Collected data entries
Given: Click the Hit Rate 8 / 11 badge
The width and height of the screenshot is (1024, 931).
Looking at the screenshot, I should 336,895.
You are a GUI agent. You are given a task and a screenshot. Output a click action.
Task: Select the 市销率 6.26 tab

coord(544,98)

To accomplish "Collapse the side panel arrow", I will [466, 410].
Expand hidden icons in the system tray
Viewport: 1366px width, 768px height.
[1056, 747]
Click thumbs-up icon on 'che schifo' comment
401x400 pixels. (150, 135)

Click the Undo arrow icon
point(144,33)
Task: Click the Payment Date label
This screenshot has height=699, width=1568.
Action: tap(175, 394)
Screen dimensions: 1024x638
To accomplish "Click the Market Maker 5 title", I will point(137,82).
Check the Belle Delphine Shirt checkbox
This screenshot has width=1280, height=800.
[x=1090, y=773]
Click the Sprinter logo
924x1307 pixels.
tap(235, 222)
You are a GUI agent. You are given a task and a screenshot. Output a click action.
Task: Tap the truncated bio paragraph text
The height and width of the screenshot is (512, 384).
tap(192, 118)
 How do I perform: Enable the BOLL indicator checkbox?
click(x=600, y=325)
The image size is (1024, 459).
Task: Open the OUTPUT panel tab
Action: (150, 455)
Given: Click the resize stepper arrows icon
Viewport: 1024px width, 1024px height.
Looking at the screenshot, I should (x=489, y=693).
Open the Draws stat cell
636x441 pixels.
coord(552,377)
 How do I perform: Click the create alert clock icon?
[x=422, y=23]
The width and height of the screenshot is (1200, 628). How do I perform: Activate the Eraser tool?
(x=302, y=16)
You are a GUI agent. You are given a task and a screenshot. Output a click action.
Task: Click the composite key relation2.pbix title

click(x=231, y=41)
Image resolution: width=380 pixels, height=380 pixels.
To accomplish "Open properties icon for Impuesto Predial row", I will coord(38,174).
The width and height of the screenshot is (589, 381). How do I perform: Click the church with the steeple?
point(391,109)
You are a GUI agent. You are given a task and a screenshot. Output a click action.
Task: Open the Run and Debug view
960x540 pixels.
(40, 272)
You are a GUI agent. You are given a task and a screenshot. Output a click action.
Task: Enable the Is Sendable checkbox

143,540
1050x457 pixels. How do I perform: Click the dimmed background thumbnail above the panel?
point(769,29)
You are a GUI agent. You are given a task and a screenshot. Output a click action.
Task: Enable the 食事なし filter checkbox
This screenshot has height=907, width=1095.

WORK INSTRUCTIONS
Output the line containing "960x540 pixels." and each line after it through the close of the entries, unchanged and with no other lines.

TASK SOLUTION
960x540 pixels.
(40, 272)
You are a GUI agent. You are given a task and a screenshot. Output a click action.
Task: Enable the Is Sendable checkbox

143,540
1050x457 pixels. How do I perform: Click the dimmed background thumbnail above the panel?
point(769,29)
You are a GUI agent. You are given a task and a screenshot. Output a click action.
Task: Enable the 食事なし filter checkbox
This screenshot has height=907, width=1095.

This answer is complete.